AI-generated software has not been able to fully understand what the word “hand” means, she said, making the body part difficult to render. Hands come in many shapes, sizes and forms, and the pictures in training data sets are often more focused on faces, she said. If hands are depicted, they are often folded or gesturing, offering a mutated glimpse of the body part.

“If every single image of a person was always like this,” she said, spreading her hands out fully during a Zoom video interview, “we’d probably be able to reproduce hands pretty well.”

Midjourney’s software update this month seems to have made a dent in the problem, Winger-Bearskin said, though she noted that it’s not perfect. “We’ve still had some really odd ones,” she said. Midjourney did not respond to a request for comment seeking to understand more about its software update.

Winger-Bearskin said it’s possible Midjourney refined its image data set, marking photos where hands aren’t obscured as higher priority for the algorithm to learn from and flagging images where hands are blocked as lower priority.

Julie Wieland, a 31-year-old graphic designer in Germany, said she benefits from Midjourney’s ability to create more realistic hands. Wieland uses the software to create mood boards and mock-ups for visual marketing campaigns. Often, the most time-consuming part of her job is fixing human hands in postproduction, she said.

But the update is bittersweet, she said. Wieland often relished touching up an AI-generated image’s hands, or making the image match the creative aesthetic she prefers, which is heavily inspired by the lighting, glare and through-the-window shots made famous in Wong Kar Wai’s film “My Blueberry Nights.”

“I do miss the not-so-perfect looks,” she said. “As much as I love having beautiful images straight out of Midjourney, my favorite part of it is actually the postproduction of it.”

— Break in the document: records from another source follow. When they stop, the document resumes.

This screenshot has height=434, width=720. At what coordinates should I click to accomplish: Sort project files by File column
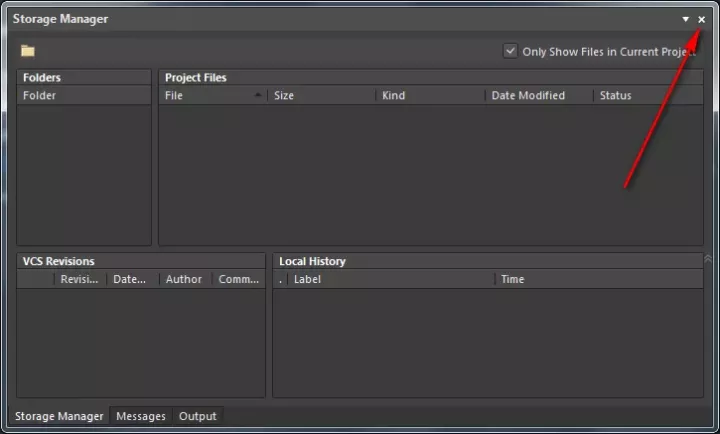pos(212,96)
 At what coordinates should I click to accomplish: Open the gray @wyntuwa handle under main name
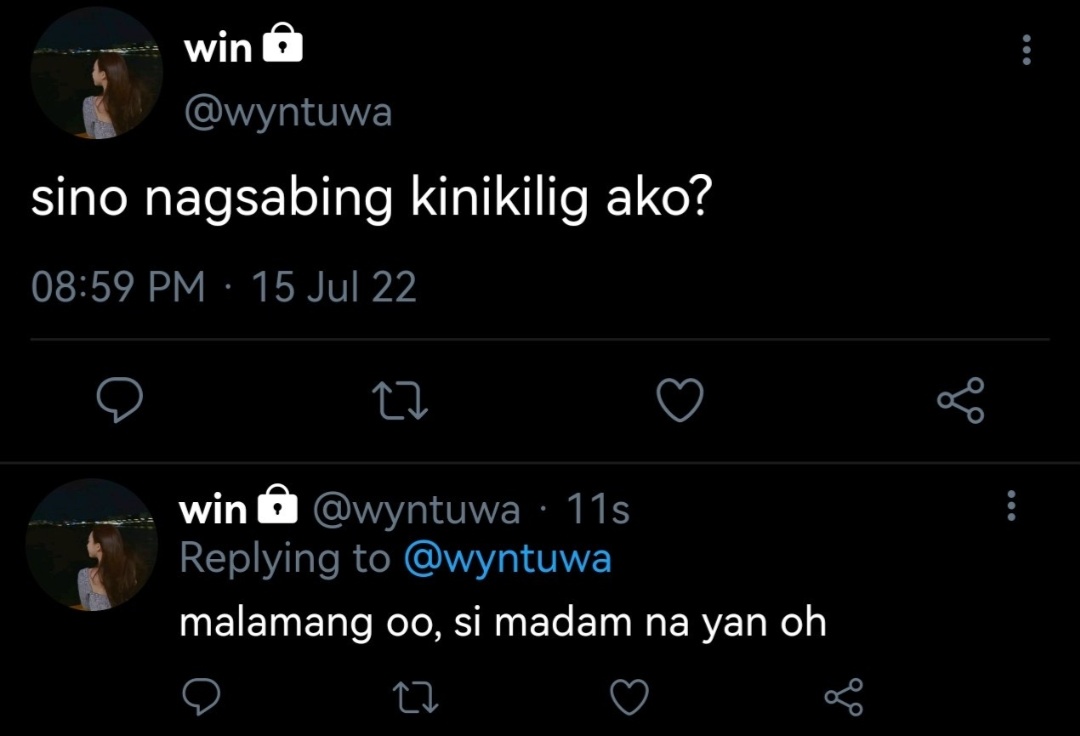[288, 112]
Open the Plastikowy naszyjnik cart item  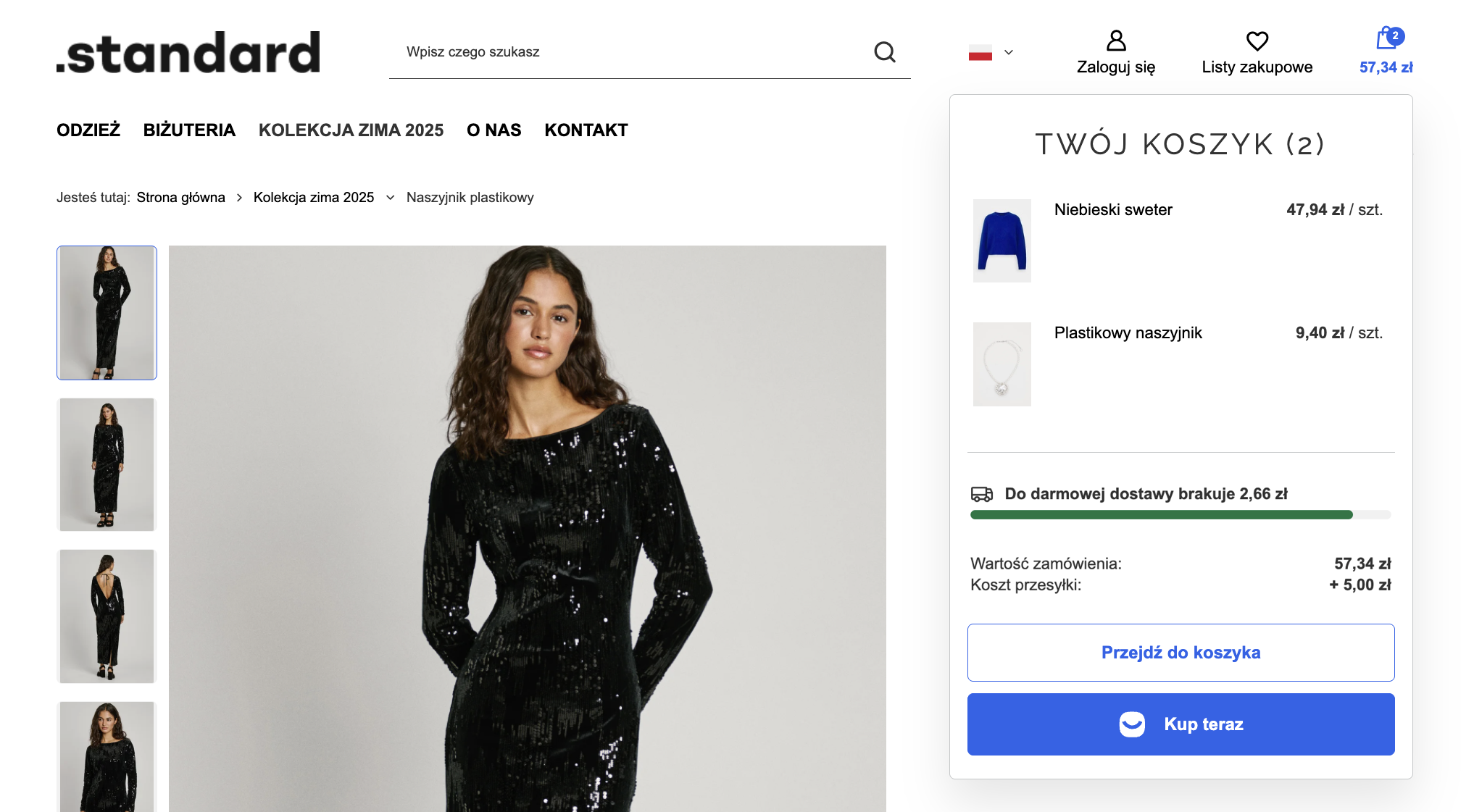[x=1128, y=333]
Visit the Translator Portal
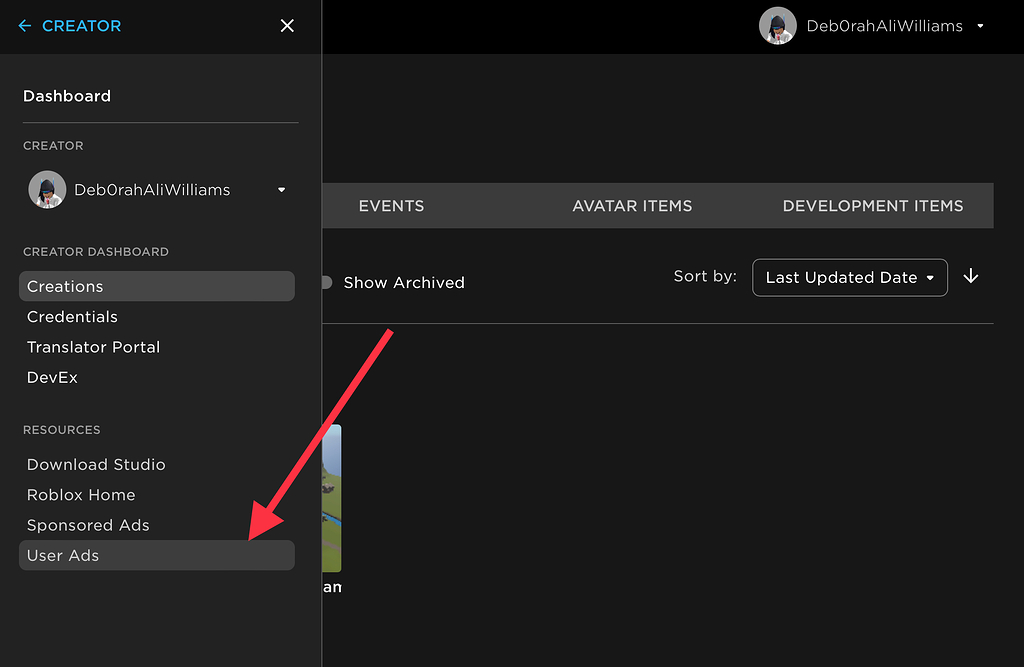The height and width of the screenshot is (667, 1024). coord(93,347)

Ragan, who plans to pursue a career in artificial intelligence, also said these perfect images reduce the fun and creativity associated with AI image-making. “I really liked the interpretive art aspect,” he said. “Now, it just feels more rigid. It feels more robotic … more of a tool.”

UC Berkeley’s Farid said Midjourney’s ability to make better images creates political risk because it could generate images that seem more plausible and could spark societal anger. He pointed to images created on Midjourney this past week that seemed to plausibly show Trump being arrested, even though he hadn’t. Farid noted the tiny details, such as the length of Trump’s tie and his hands, were getting better, making it more believable.

“It’s easy to get people to believe this stuff,” he said. “And then when there’s no visual [errors], now it’s even easier.”

As recently as a few weeks ago, Farid said, spotting poorly created hands was a reliable way to tell if an image was deep-faked. That is becoming harder to do, he said, given the improvement in quality. But there are still clues, he said, often in a photo’s background, such as a disfigured tree branch.

Farid said AI companies should think more broadly about the harms they may contribute to by improving their technology. He said they can incorporate guardrails, making some words off-limits to re-create (which Dall E-2 has, he said), incorporating image watermarks and preventing anonymous accounts from creating photos.

But, Farid said, it’s unlikely AI companies will slow down the improvement of their image makers.

“There’s an arms race in the field of generative AI,” he said. “Everybody wants to figure out how to monetize and they are moving fast, and safety slows you down.”